Gubernur Jawa Barat yang akrab disapa KDM menyebut lingkungan sekitar lokasi longsor didominasi kebun sayuran yang mengurangi daya ikat tanah. Menurutnya, kondisi tersebut sangat berbahaya apabila masyarakat tetap bertahan di kawasan itu.
“Daerah di sini sebaiknya dihutankan saja. Warga harus direlokasi karena potensi longsor sangat tinggi,” ujar KDM di sela-sela peninjauan lokasi bencana.
Sebagai langkah penanganan awal, Pemprov Jawa Barat meminta warga yang selamat dari longsor untuk sementara mengontrak rumah di lokasi aman. Kebijakan ini diberlakukan sambil menunggu proses relokasi permanen yang tengah disiapkan pemerintah.
Untuk mendukung kebutuhan dasar warga terdampak, Pemprov Jawa Barat menyalurkan bantuan sebesar Rp10 juta per kepala keluarga. Bantuan tersebut diperuntukkan bagi biaya kontrak rumah selama dua bulan serta kebutuhan hidup sehari-hari.

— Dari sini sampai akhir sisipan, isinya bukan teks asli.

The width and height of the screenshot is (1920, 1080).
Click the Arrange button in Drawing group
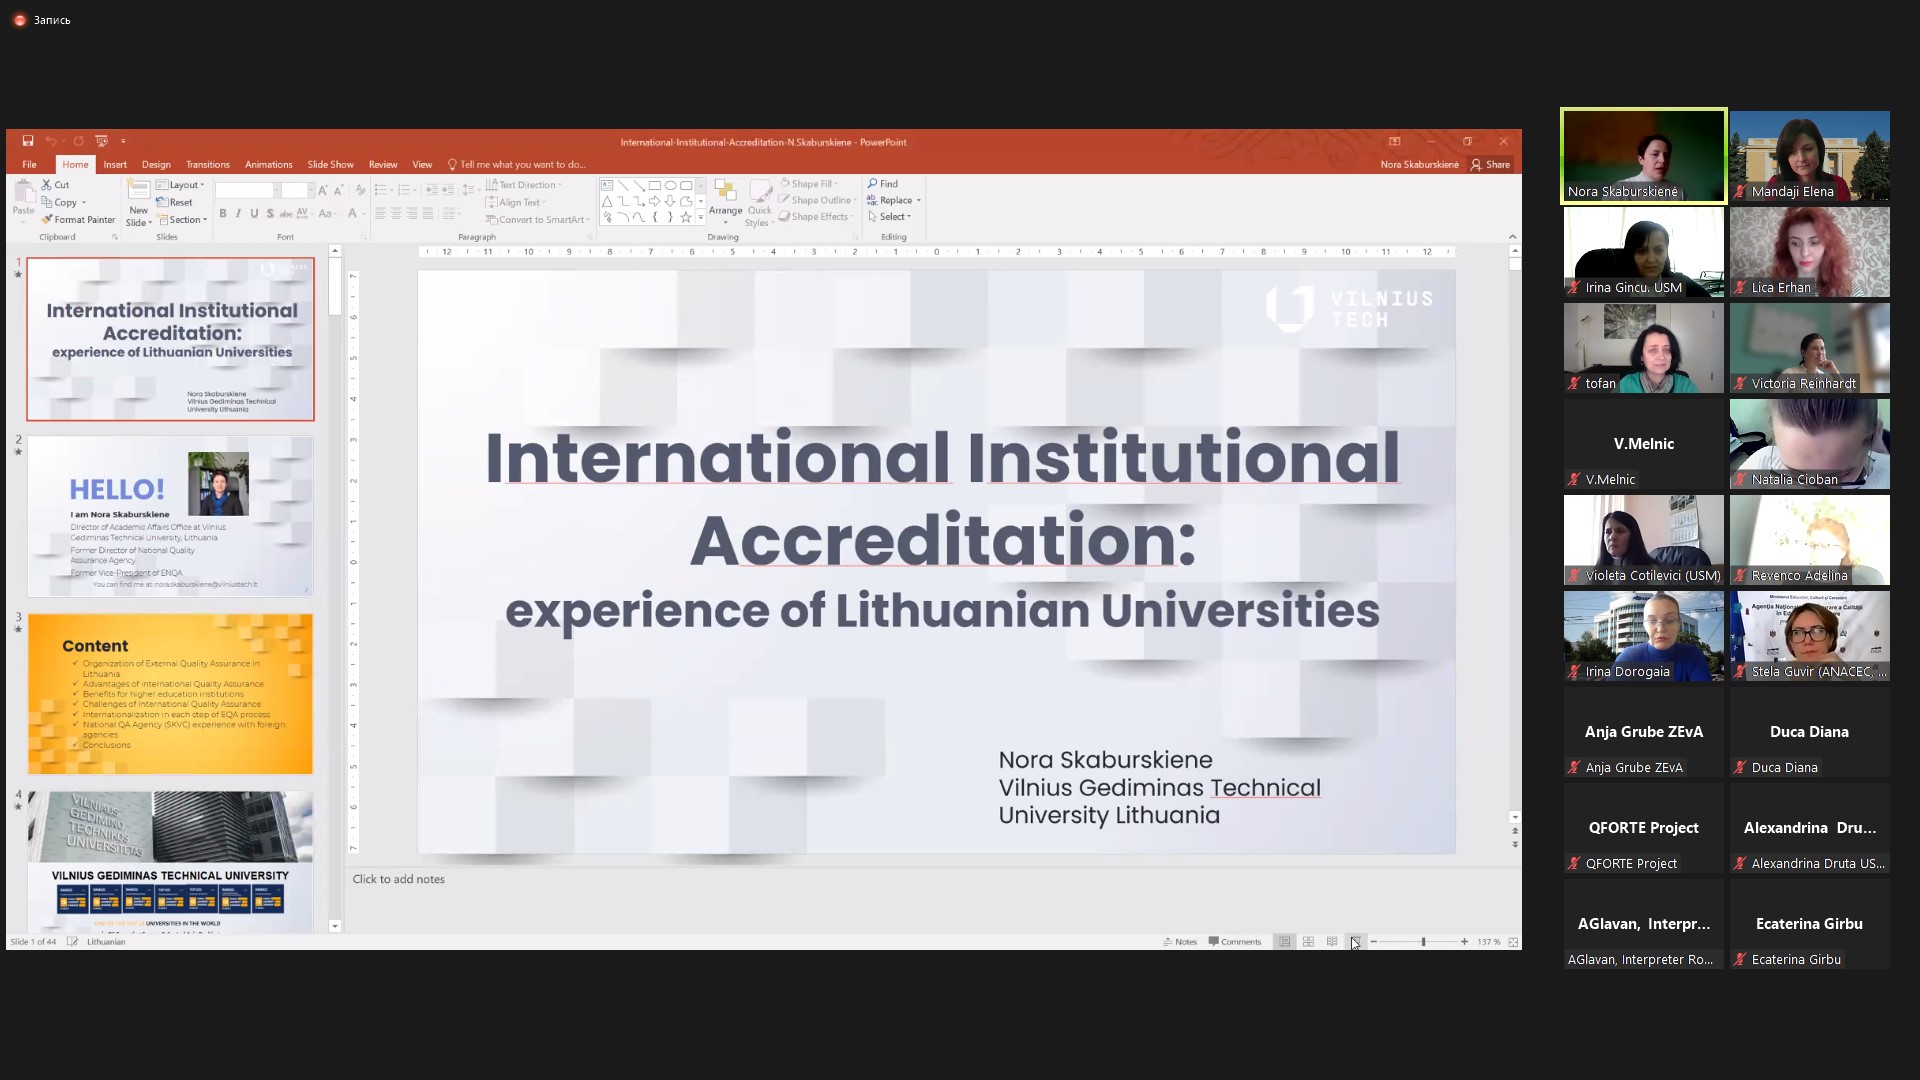(726, 200)

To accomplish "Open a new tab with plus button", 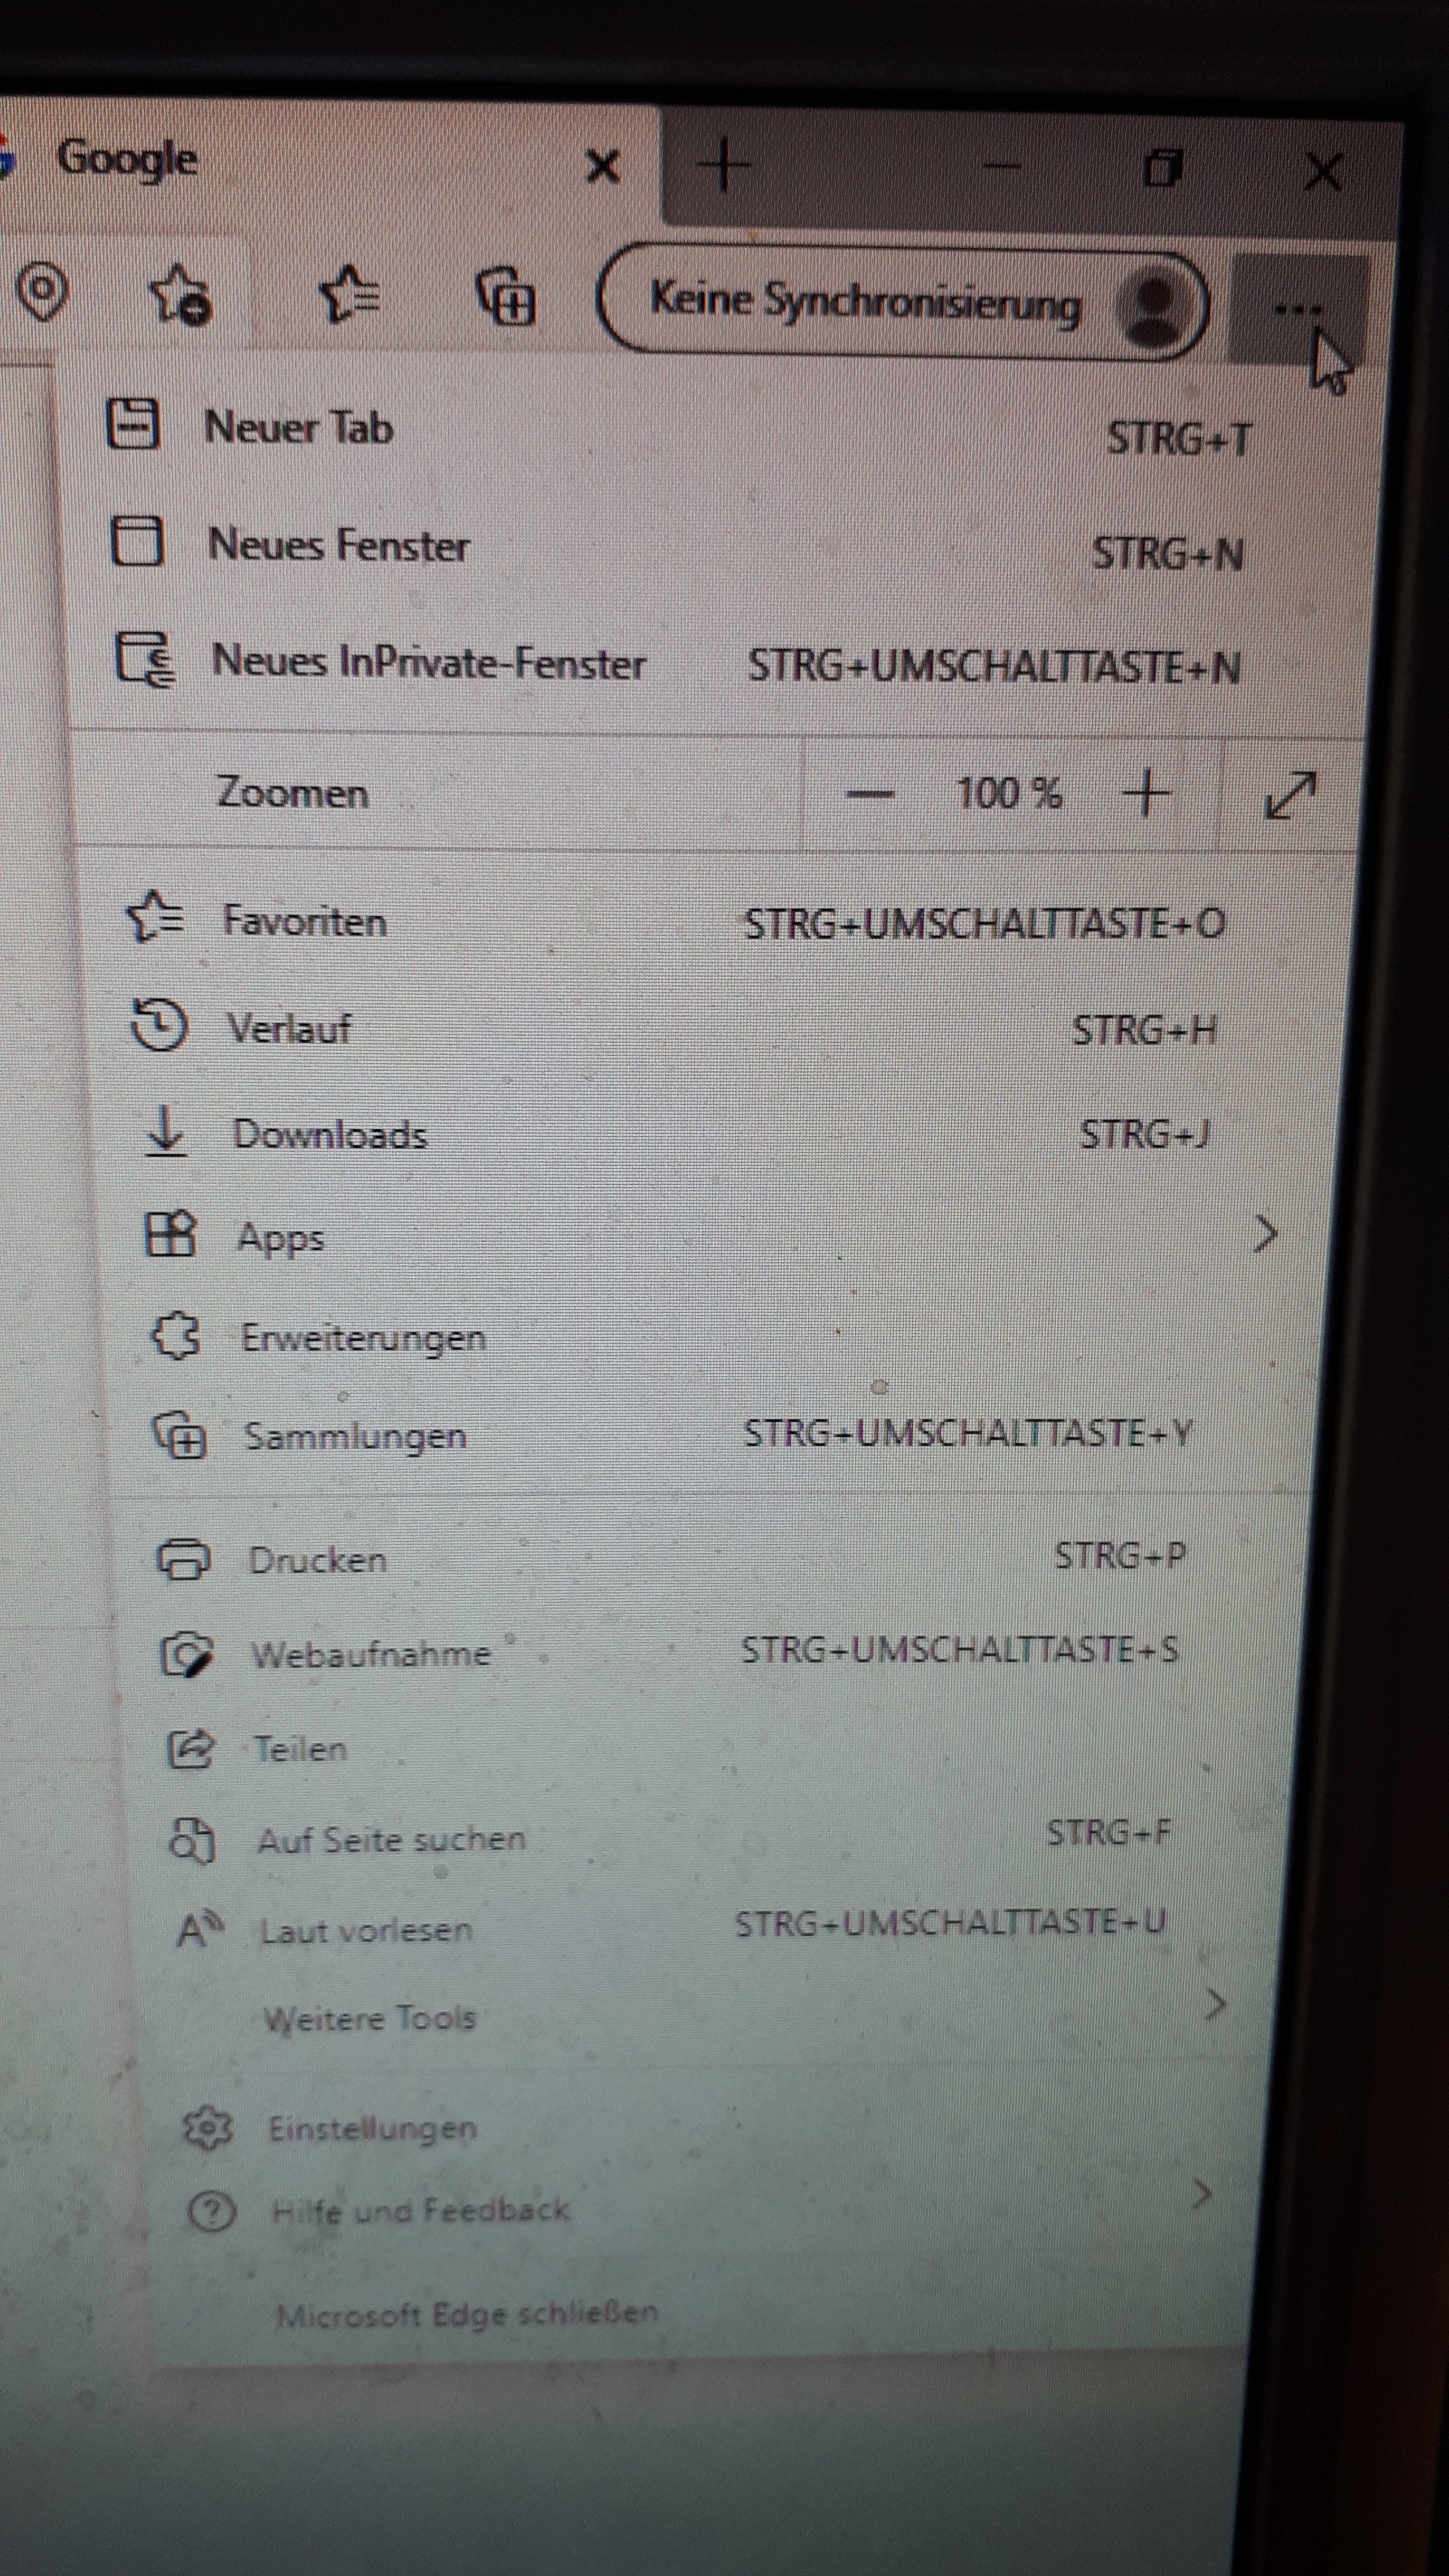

Selain itu, pemerintah juga memberikan perhatian khusus kepada keluarga korban meninggal dunia akibat bencana longsor. Setiap keluarga korban akan menerima santunan sebesar Rp25 juta sebagai bentuk empati dan tanggung jawab negara.
KDM menegaskan, keselamatan masyarakat menjadi prioritas utama pemerintah dalam penanganan bencana ini. Oleh karena itu, relokasi dinilai sebagai solusi paling realistis guna mencegah jatuhnya korban tambahan.
Saat ini, Pemprov Jawa Barat masih memfokuskan upaya pada pencarian korban yang diduga masih tertimbun material longsor. Proses pencarian dilakukan secara intensif dan maksimal.
Tim gabungan yang terlibat dalam operasi pencarian terdiri dari BPBD Provinsi Jawa Barat, BPBD Kabupaten Bandung Barat, TNI, Basarnas, serta unsur relawan. Selain pencarian korban, pemerintah juga mulai merencanakan restorasi lingkungan di kawasan terdampak longsor.